* Short problem:
Write out the lines of the material again with every "Click" changed to "Select" and nothing else altered, and omit the pictures.

*** Exercise input ***

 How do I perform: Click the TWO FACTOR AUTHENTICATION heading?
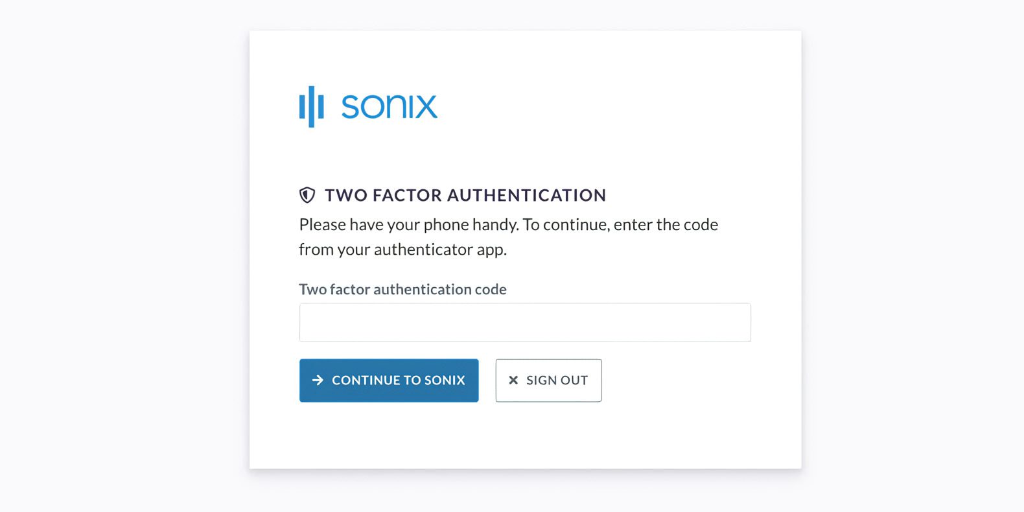[465, 194]
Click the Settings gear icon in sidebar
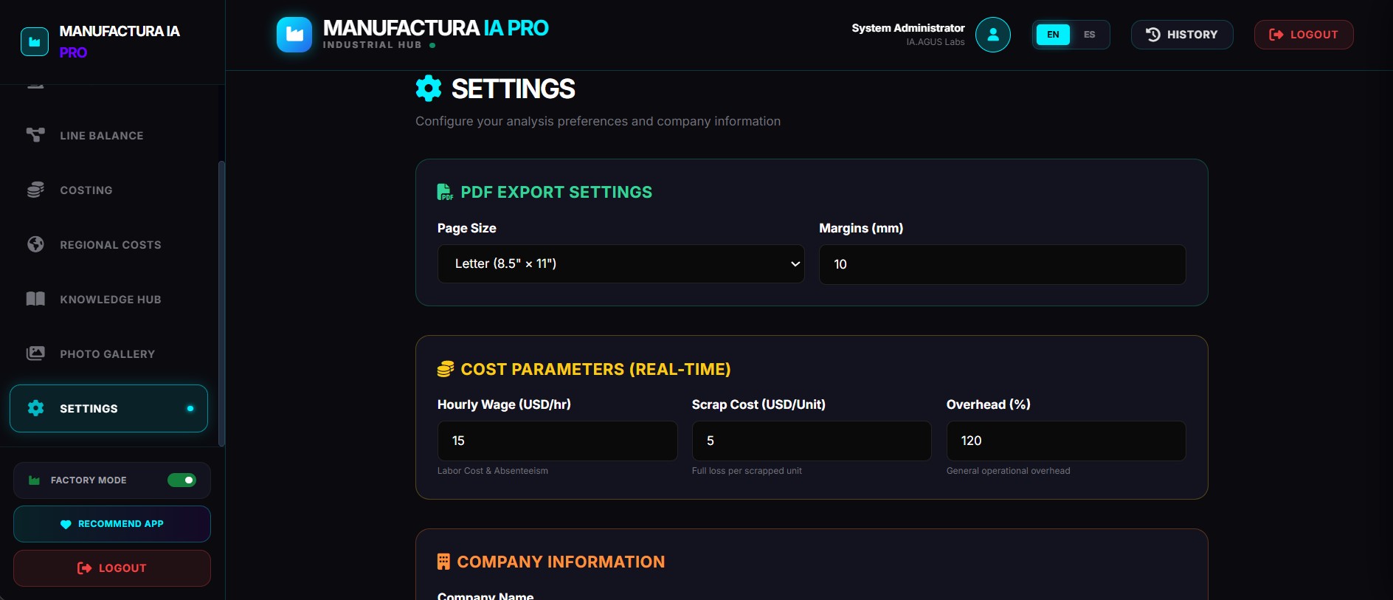 (x=35, y=408)
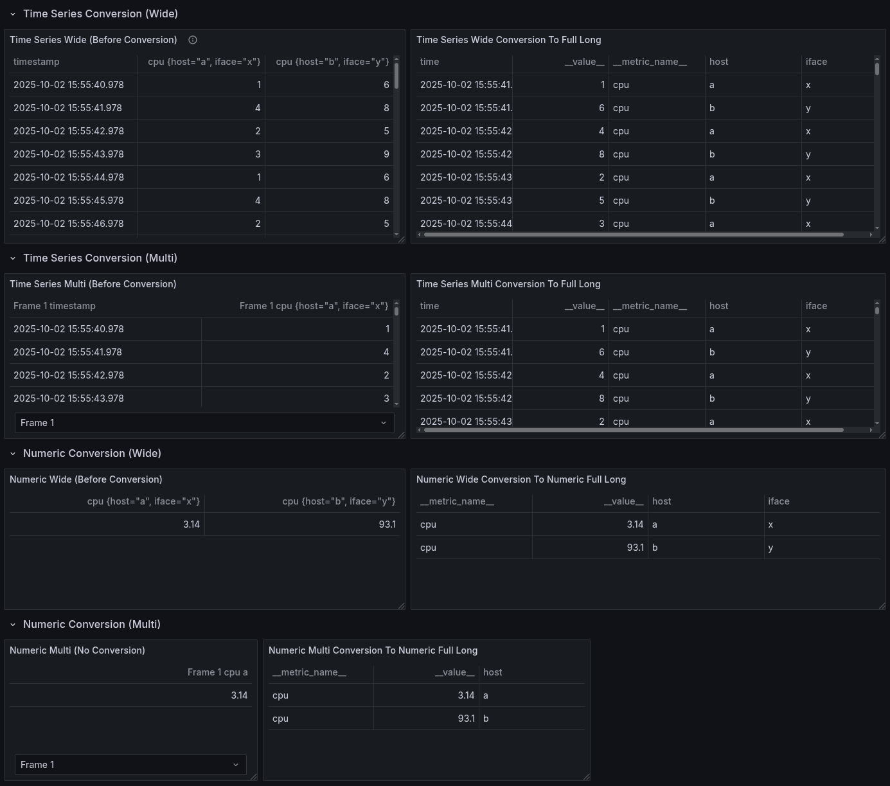Collapse the Time Series Conversion (Wide) row
Viewport: 890px width, 786px height.
(13, 14)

***

* Correct output:
 How do I perform: Select the TWO FACTOR AUTHENTICATION heading?
[465, 194]
Select the Settings gear icon in sidebar
 (x=35, y=408)
Collapse the Time Series Conversion (Wide) row
Viewport: 890px width, 786px height.
(13, 14)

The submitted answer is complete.